That is what the political left is doing with the poor. A lot of noise is made about how we are "running
out" of this or that natural resource almost always falsely but the real problem of the left is that they are
running out of the poor, who serve as a justification of the left's drive to extend their power over all the rest of
us.
Not only is the average real income per person rising in the bottom 20 percent of the income
distribution, people seldom stay in the bottom brackets for more than a few years. Over the course of their
lifetimes, most of those same people are in the top 20 percent at one time or other.
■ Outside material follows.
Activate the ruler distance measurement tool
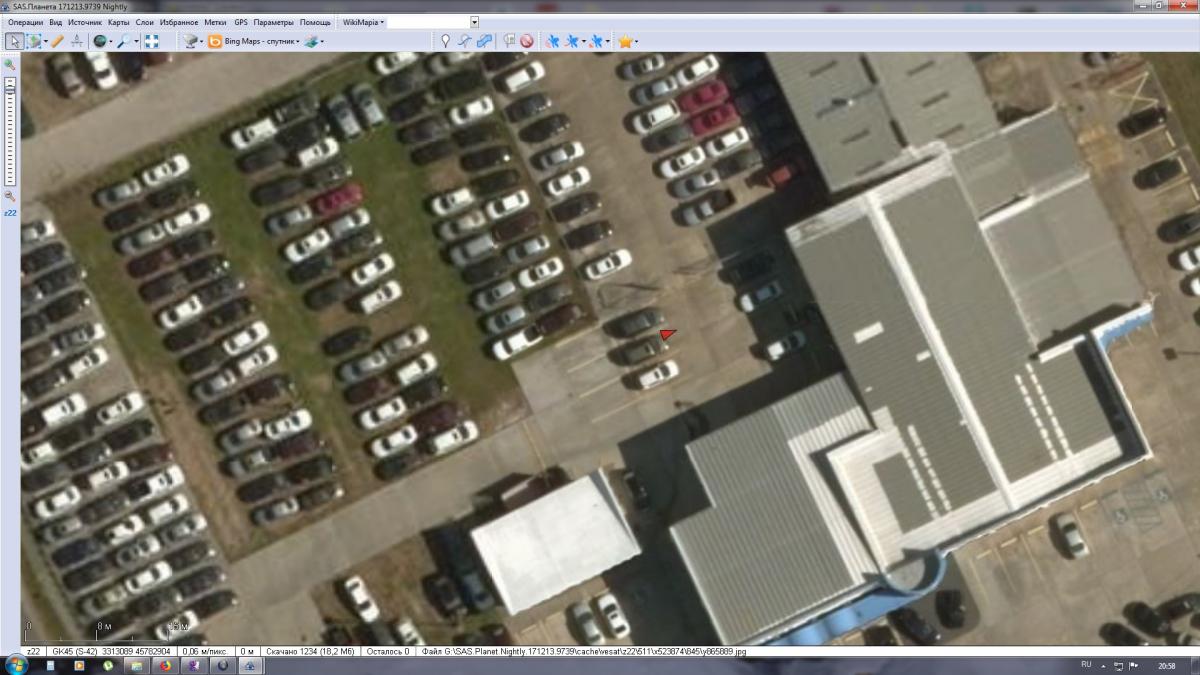 (x=57, y=41)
What is the left to do when they find themselves running out of the poor? They must stretch the poor to
make them last even if that requires stretching the truth.
First of all, the left cannot let the public know that most of the people in the lower income brackets are
just passing through, instead of being stuck there for life. Moreover, the statistics presented to the public
cannot be in terms of real income per person, because that is rising, which undermines the left's vision.
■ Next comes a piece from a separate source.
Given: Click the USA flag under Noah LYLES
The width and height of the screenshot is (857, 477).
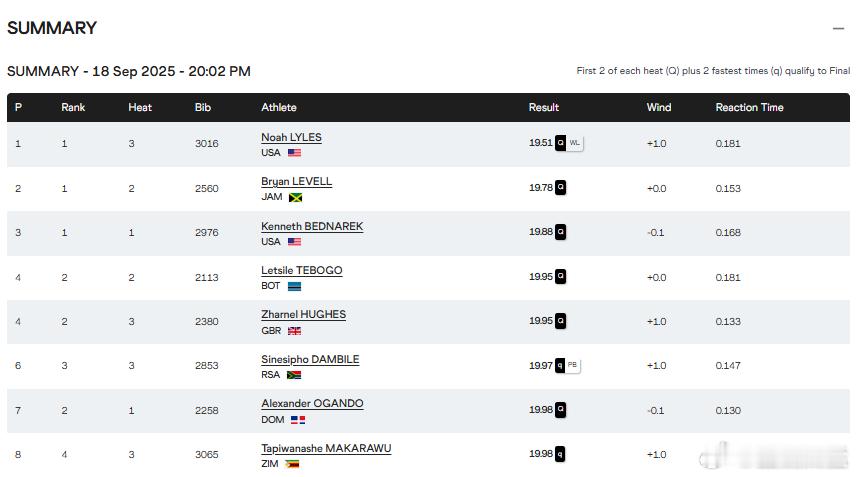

Instead, the liberal media must restrict themselves to discussing family income or household income
statistics, because families and households are getting smaller over the years. That conceals the rise in
income per person.
Another tried and proven method for spinning the facts to fit the vision is to focus on some wholly
atypical example and keep hammering away at it until it seems to be the norm. A five-pages-long article in the
January 18th issue of the New York Times Magazine goes that route.
The subject of this huge expenditure of ink is a woman who has held a string of low-paying jobs and
encountered the kinds of problems in her life that not having much money can bring. As a leap of faith, let us
assume that the New York Times is telling the truth about the facts. What does this one woman's story prove in
a country of more than a quarter of a billion people?
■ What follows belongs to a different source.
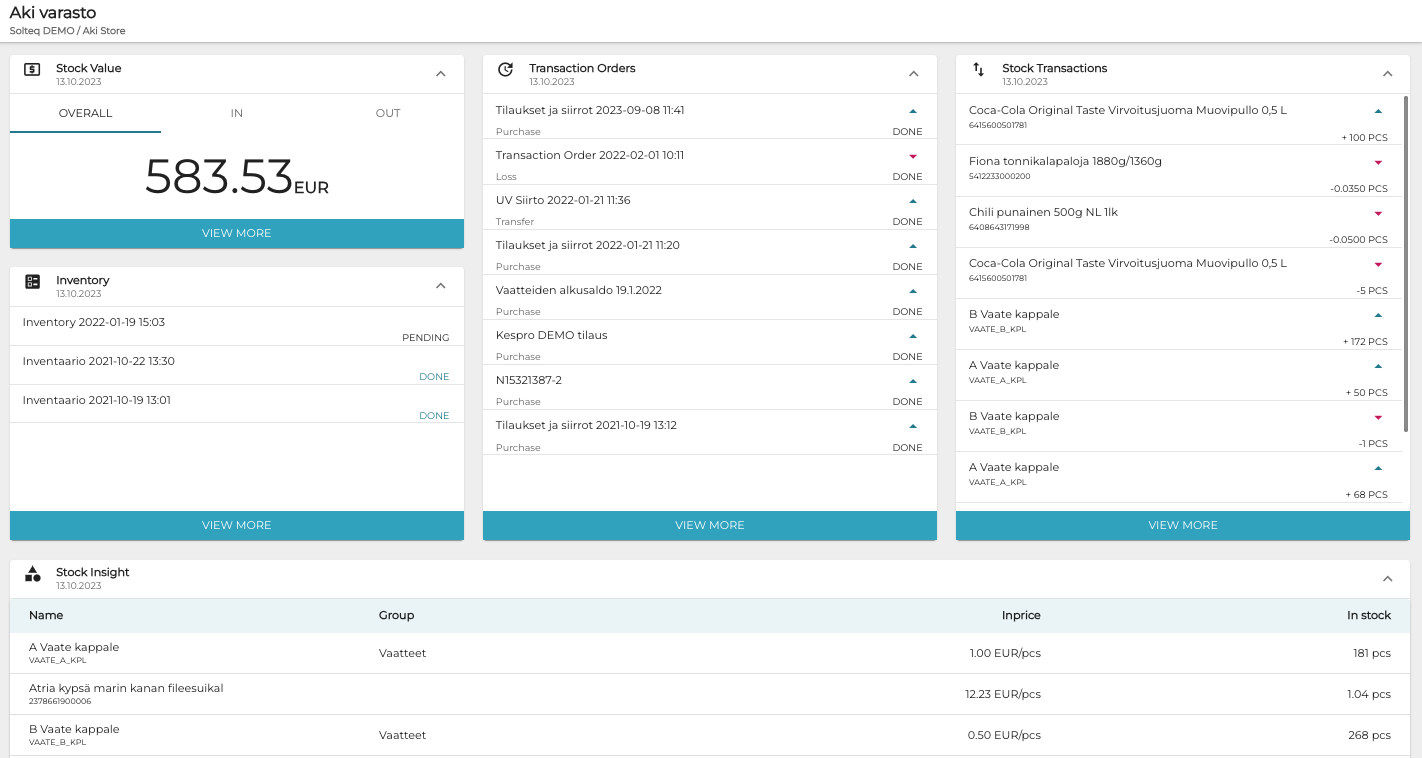The width and height of the screenshot is (1422, 758).
Task: Click View More under Stock Value
Action: (237, 233)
The Times story gets around that problem by simply declaring her to be like "millions at the bottom of
the labor force" who are part of "the hidden America." This unsubstantiated assertion is crucial to the
point that they are trying to make. But what if your faith can't leap that far?
First of all, most of the people at the bottom of the labor force are young and this is a middle-aged
woman with grown children. There are undoubtedly individuals who, for one reason or another, have not
moved up over the years, but transforming these exceptions into the rule is part of the magic of left-wing
rhetoric.
If we needed any more evidence that this story is in the spin cycle, it is the Times reporter's blaming
other people for not solving this woman's problems for her. For example, "if the factory had just let Caroline
work day shifts, her problem would have disappeared."
The reporter refers to employers sarcastically as "untouchable" and declares: "Wages and hours are
set by the marketplace and you cannot expect magnanimity from the marketplace." Or a straight story from
the New York Times.
What does "magnanimity" mean in this context, except having somebody else pay for what this woman
wants? If she goes from the night shift to the day shift, somebody else is going to have to go from the day shift
to the night shift.
Other people notably the taxpayers have already paid for her in terms of subsidized housing,
government-provided dentures, and job training. Moreover, she has also helped herself to more than $10,000
of other people's money by running up credit card debts that she avoided paying by declaring bankruptcy. But
it is never enough.
Nothing is easier than for third parties to think up things that can be done at somebody else's expense.
That is what the agenda of the left largely consists of.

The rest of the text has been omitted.